Prince George’s County, historically within the last twenty years, was known as the neighborhood with the largest concentration of Black millionaires. Unfortunately when the subprime lending scandal blew over and many homeowners lost their home equity, Prince George’s County was one neighborhood that was hit the hardest. The predominately white communities surrounding the predominately Black enclaves have been able to recoup the majority of their equity since, however the Black neighborhoods have not been. The main reason is because no one wants to move into an all Black neighborhood simply because of this country’s racist psychology about Black people. This Black neighborhood boycott has kept the property value down in this particular neighborhood and the homeowners who have managed to stay are at their wits end.

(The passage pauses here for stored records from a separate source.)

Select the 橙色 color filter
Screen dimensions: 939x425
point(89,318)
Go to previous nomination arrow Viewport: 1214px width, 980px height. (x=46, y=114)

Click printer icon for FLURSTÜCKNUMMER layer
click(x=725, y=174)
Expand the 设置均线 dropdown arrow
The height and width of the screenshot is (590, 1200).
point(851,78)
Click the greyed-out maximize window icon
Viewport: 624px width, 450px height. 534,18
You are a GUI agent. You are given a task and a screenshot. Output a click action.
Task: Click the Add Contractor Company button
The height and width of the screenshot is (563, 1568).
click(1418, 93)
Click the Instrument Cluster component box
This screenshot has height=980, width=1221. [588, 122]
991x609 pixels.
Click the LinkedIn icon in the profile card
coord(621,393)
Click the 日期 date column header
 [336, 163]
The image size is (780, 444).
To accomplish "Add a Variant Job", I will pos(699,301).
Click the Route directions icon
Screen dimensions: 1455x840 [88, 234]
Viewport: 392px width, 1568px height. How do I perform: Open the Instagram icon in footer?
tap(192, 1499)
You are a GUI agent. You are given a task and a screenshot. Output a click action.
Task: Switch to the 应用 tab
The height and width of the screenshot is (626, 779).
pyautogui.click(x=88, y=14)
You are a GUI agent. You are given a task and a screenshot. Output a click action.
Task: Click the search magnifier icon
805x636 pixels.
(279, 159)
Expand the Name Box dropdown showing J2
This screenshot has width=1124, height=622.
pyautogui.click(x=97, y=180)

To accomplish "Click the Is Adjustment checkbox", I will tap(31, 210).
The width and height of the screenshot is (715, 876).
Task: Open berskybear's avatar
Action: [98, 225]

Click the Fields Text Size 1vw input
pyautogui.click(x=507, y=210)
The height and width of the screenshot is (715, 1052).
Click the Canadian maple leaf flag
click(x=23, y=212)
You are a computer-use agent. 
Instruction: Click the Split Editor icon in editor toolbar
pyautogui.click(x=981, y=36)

The problem is also compounded by Black people who flee the neighborhood, and rightfully so if they believe they are ruining their children’s future, and the Black people who boycott the neighborhood and choose to buy in the predominately white community believing their home equity is safer there. It is understandable to make these decisions from an individual standpoint, but this thinking only furthers the vulnerability of the Black community. It renders the Black communities as nothing more than neighborhoods, until another group buys in and creates a community out of what we have disposed of.
It is situations like the one in Prince George’s county when an African American Union would have probably done some good. Their could have been an effort to garner some financial and homeowner guidance to the community which could have educated them about the reality of American homeownership and real estate. The fact is that affluent Black people love to live around other affluent Black people and it is more important to protect the fact than to wish it the best and let it fend for itself. Those homeowners could have had an educated and culturally responsible real estate professional inform them of some of the pitfalls of refinancing and accepting new mortgage terms with new lenders. They could have probably been educated on the fact that home equity is not as important as holding on to the tangible asset of the actual home and the land in order to pass on to their children. They could have been informed of the reality of debt and how to manage it in a mature way so that even after accepting an initial loan that may have been out of reach when they first signed, that the community could have pooled their money together to save itself in entirety.
We must come together in order to defend ourselves from the economic and psychic violence which has plagued us for five hundred years. Too many of us are economically vulnerable and psychologically misguided. We can only reshape our children’s destinies for the better if we form true Black communities and work for ourselves together.